Garcia’s father died of cancer during his second year of college.

“During that difficult time, I learned how physicians can influence lives not only through direct clinical care, but also through advocacy and compassion,” he said.

Garcia is a member of the UC San Diego Program in Medical Education — Health Equity (PRIME-HEq). He said one of the greatest highlights in medical school was working with a small team of fellow students to co-found the Border Health Program, which brings mobile clinics — health screenings, as well as dental and pharmacy support — to migrant farmers in the San Diego area.

“I want to be a family physician, working for the underserved, hopefully here in San Diego,” Garcia said.

UC Irvine medical students take part in the festivities as they learn where they'll spend the next phase of their training as physicians.
Credit: UC Irvine

A perfect match

More than two-thirds of the UC Irvine class matched with programs in California; 15 will be staying home, having landed residency positions at UC Irvine.

For UC Irvine’s Krystal Jimenez and Miguel Alvarez-Estrada, Match Day was especially memorable.
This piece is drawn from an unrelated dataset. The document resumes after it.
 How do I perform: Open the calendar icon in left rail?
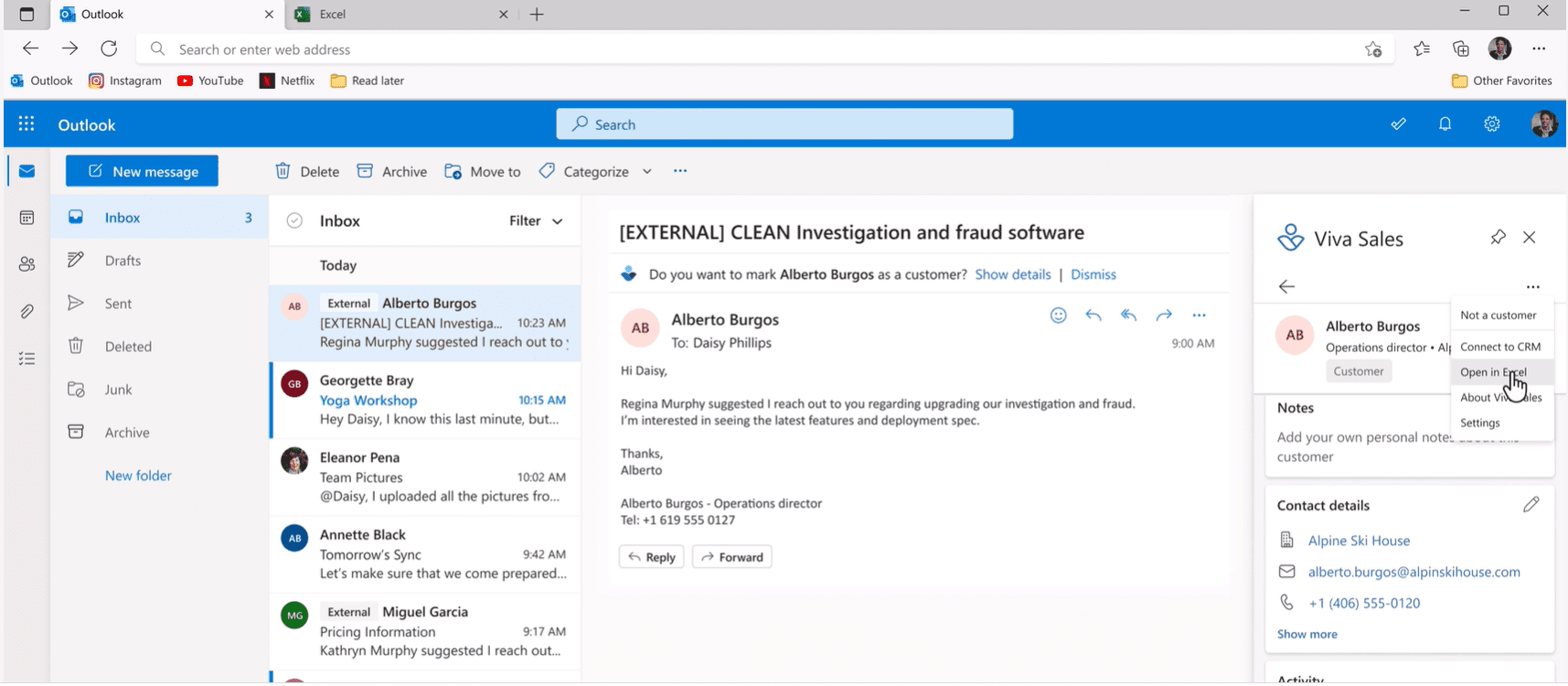(27, 218)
They went to both college and medical school together and plan to become doctors as a team.

But first they’ll be getting married, on May 28, and graduating, on June 3. And then, on July 1, they will begin family medicine residencies at Scripps Mercy Hospital in Chula Vista — their first choice of programs.

“We’ve had an amazing and unbelievable experience in medical school,” Jimenez says. “Now we want to realize our dreams.”

After earning bachelor’s degrees at UCLA, Jimenez and Alvarez-Estrada entered UC Irvine’s Program in Medical Education for the Latino Community. A joint five-year master’s-M.D. program, PRIME-LC is the first of its kind specifically designed to meet the distinctive needs of Latinos, and it’s a model for similar endeavors across the country.

PRIME-LC students are expected to become physician-leaders, a role Jimenez and Alvarez-Estrada hope to fulfill in family medicine. Besides medical degrees, she will soon complete a master’s in biomedical and translational science, while he’s finishing up an MBA, and they look forward to merging these research and leadership skills in a medical practice.

“We love the full-spectrum opportunities that family medicine provides,” Alvarez-Estrada says. “We can treat all walks of people, from children to the elderly, and through family medicine we can make a bigger impact in community outreach and social justice.”